Using fMRI, new vision study finds promising model for restoring cone function
In the retinas of human eyes, the cones are light-sensing photoreceptor cells responsible for color vision, daylight vision, and the perception of small details. Both humans and dogs are affected by inherited retinal diseases that damage cones, making dogs an excellent model for studying these diseases. “Canine models are useful for studying retinal diseases because they have a variety of different naturally occurring genetic disorders. The ultimate goal is to first demonstrate that these disorders can be treated in canines before translating it to human patients,” says Huseyin O. Taskin, the first author of a paper published in Translational Vision Science & Technology.

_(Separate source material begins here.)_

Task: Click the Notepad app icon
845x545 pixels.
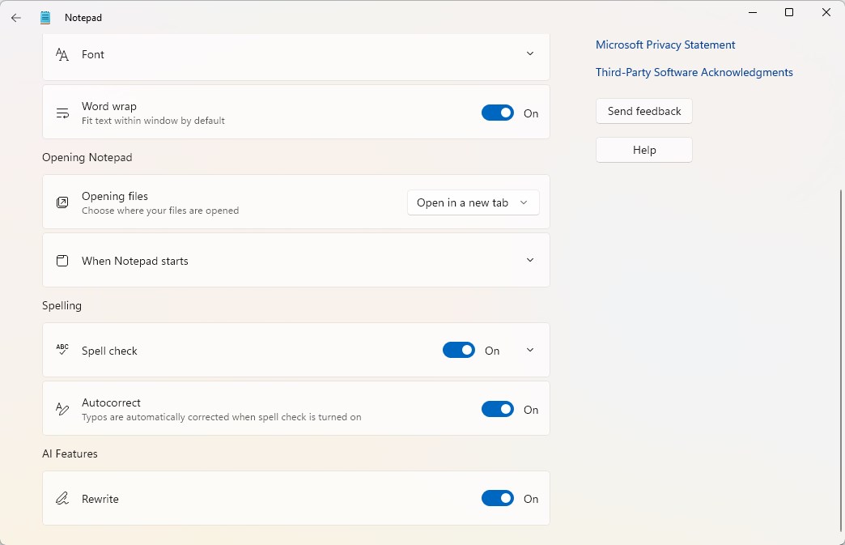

To determine if an experimental treatment, such as gene or cell therapy, is successful in dogs, researchers must be able to assess their level of visual function before and after the treatment. Current methods of assessing visual brain function in dogs can require weeks if not months of dog training and are invasive. Therefore, vision scientists at the University of Pennsylvania School of Veterinary Medicine assessed whether functional magnetic resonance imaging (fMRI), a noninvasive technique that shows which areas of the brain are most active based on blood flow, could be used to study cone vision. They looked at brain responses to lights that stimulate only the cone cells in dogs with three different kinds of naturally occurring retinal disease and in dogs with normal vision.
The researchers found that fMRI can detect brain responses to daylight vision for black and white information as well as color information, and it can identify the area of the visual cortex that responds to stimulation of a region in the dog retina that is rich in cones and similar to the fovea, a part of the human retina responsible for sharp central vision. They also found they can use fMRI to measure the relative degree of loss of daylight vision. Mutation of a gene called NPH5 causes a disease in dogs in which cones are present but not functional. When the researchers supplied a healthy copy of NPH5 with gene augmentation therapy, they found that the response in the brain to black and white stimulation was restored. That makes this disease a promising one in which to study whether photoreceptor cell replacement—where scientists introduce new cones into the retinas of dogs— would be a successful approach for restoring cone vision in the future.